Kinetic mechanisms of cholesterol oxidase from Streptomyces hygroscopicus and Brevibacterium sterolicum.

The kinetic properties of two cholesterol oxidases, one from Brevibacterium sterolicum (BCO) the other from Streptomyces hygroscopicus (SCO) were investigated. BCO works via a ping-pong mechanism, whereas the catalytic pathway of SCO is sequential. The turnover numbers at infinite cholesterol and oxygen concentrations are 202 s-1 and 105 s-1 for SCO and BCO, respectively. The rates of flavin reduction extrapolated to saturating substrate concentration, under anaerobic conditions, are 235 s-1 for BCO and 232 s-1 for SCO (in the presence of 1% Thesit and 10% 2-propanol).

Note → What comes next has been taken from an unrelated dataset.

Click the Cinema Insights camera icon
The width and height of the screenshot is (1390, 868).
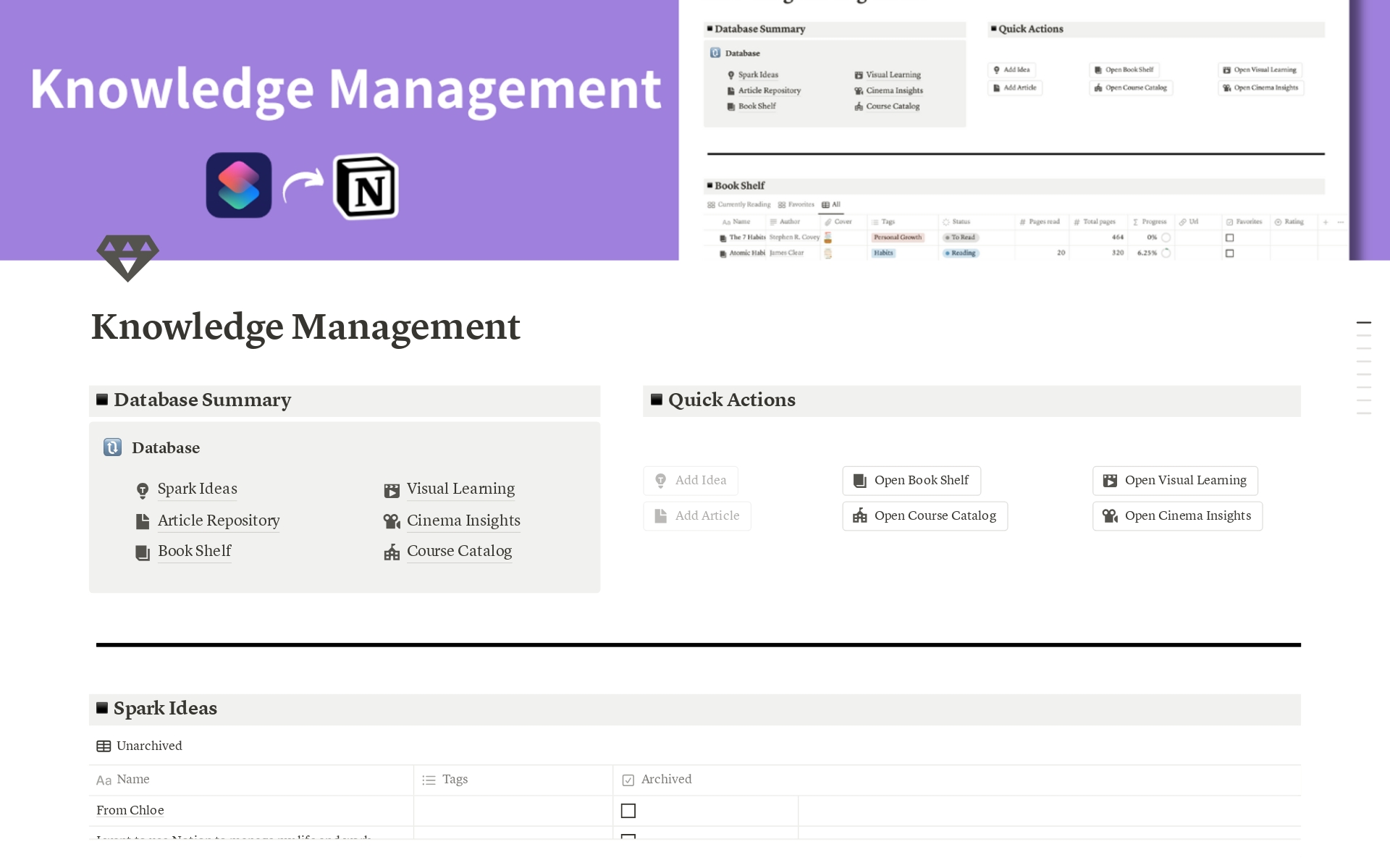(x=392, y=521)

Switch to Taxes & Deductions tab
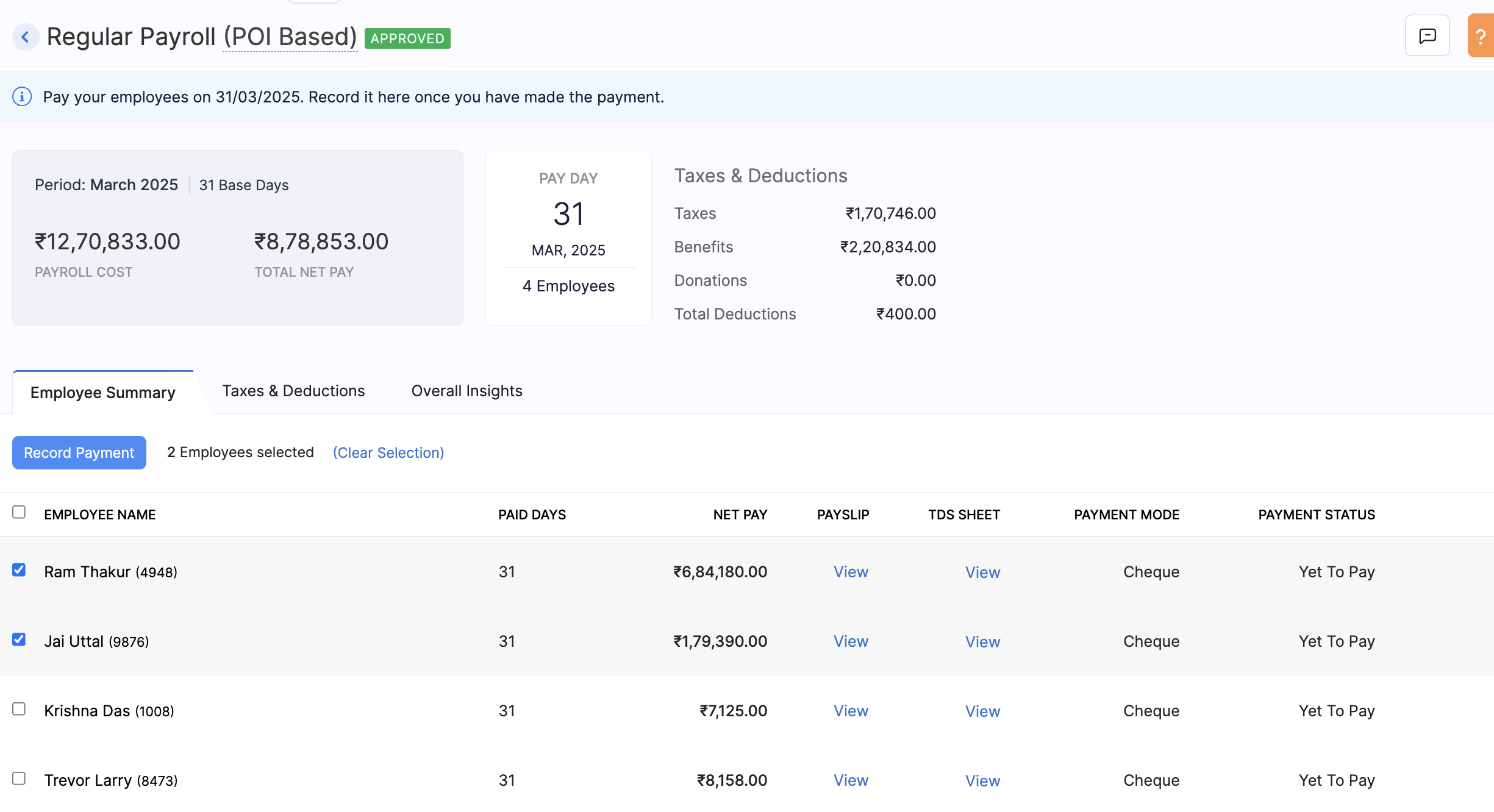point(293,391)
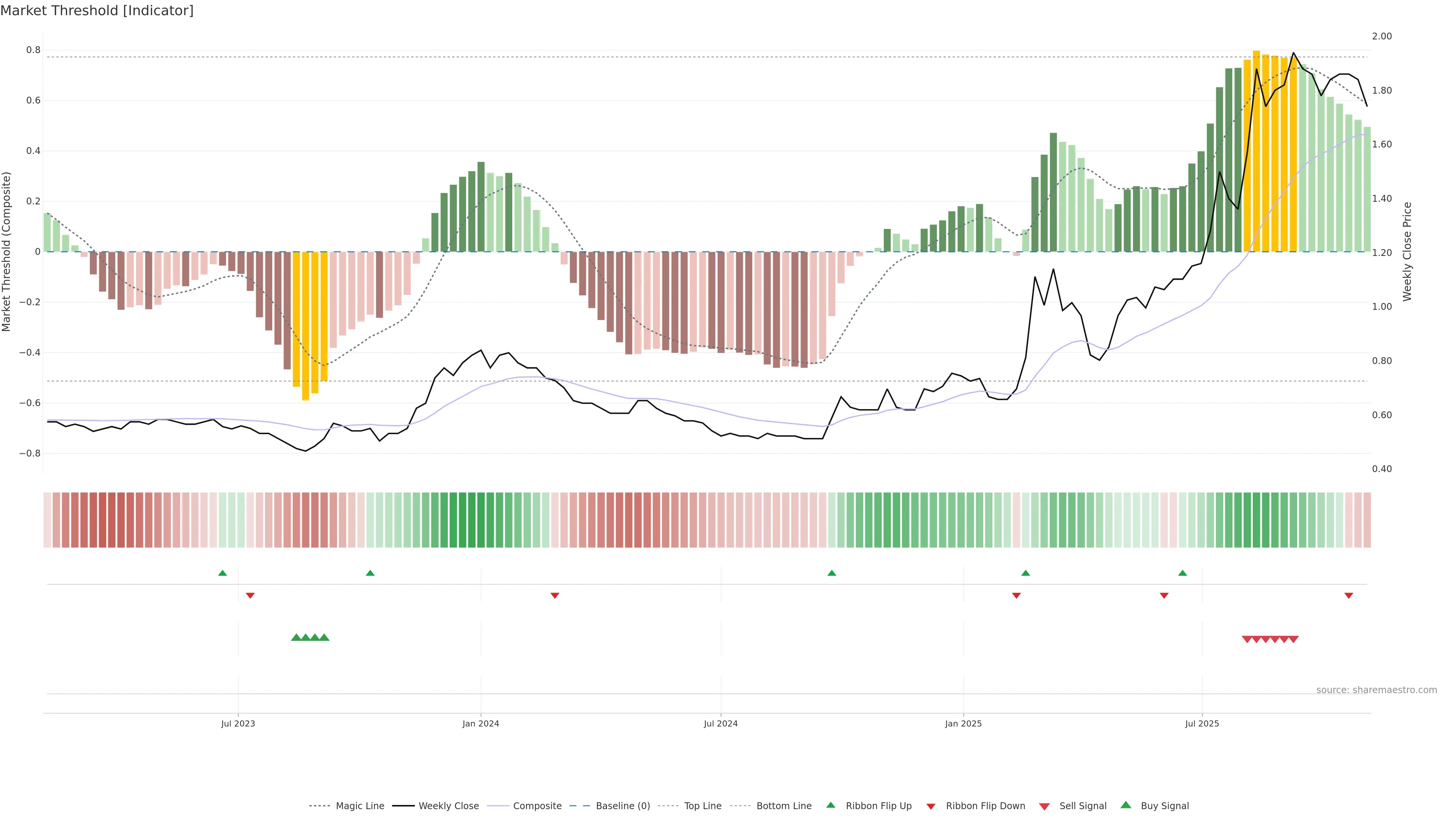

With reduced SCO the rate of Delta5-6-->Delta4-5 isomerization of the intermediate 5-cholesten-3-one to final product is slow (0.3 s-1). With oxidized SCO and BCO the rate of isomerization is much faster ( approximately 300 s-1), thus it is not rate-limiting for catalysis. The kinetic behaviour of both reduced COs towards oxygen is unusual in that they exhibit apparent saturation with increasing oxygen concentrations (extrapolated rates approximately 250 s-1 and 1.3 s-1, for BCO and SCO, respectively): too slow to account for catalysis. For BCO the kinetic data are compatible with a step preceding the reaction with oxygen, involving interconversion of reactive and nonreactive forms of the enzyme. We suggest that the presence of micelles in the reaction medium, due to the necessary presence of detergents to solubilize the substrate, influence the availability or reactivity of oxygen towards the enzyme. The rate of re-oxidation of SCO in the presence of product is also too slow to account for catalysis, probably due to the impossibility of producing quantitatively the reduced enzyme-product complexes.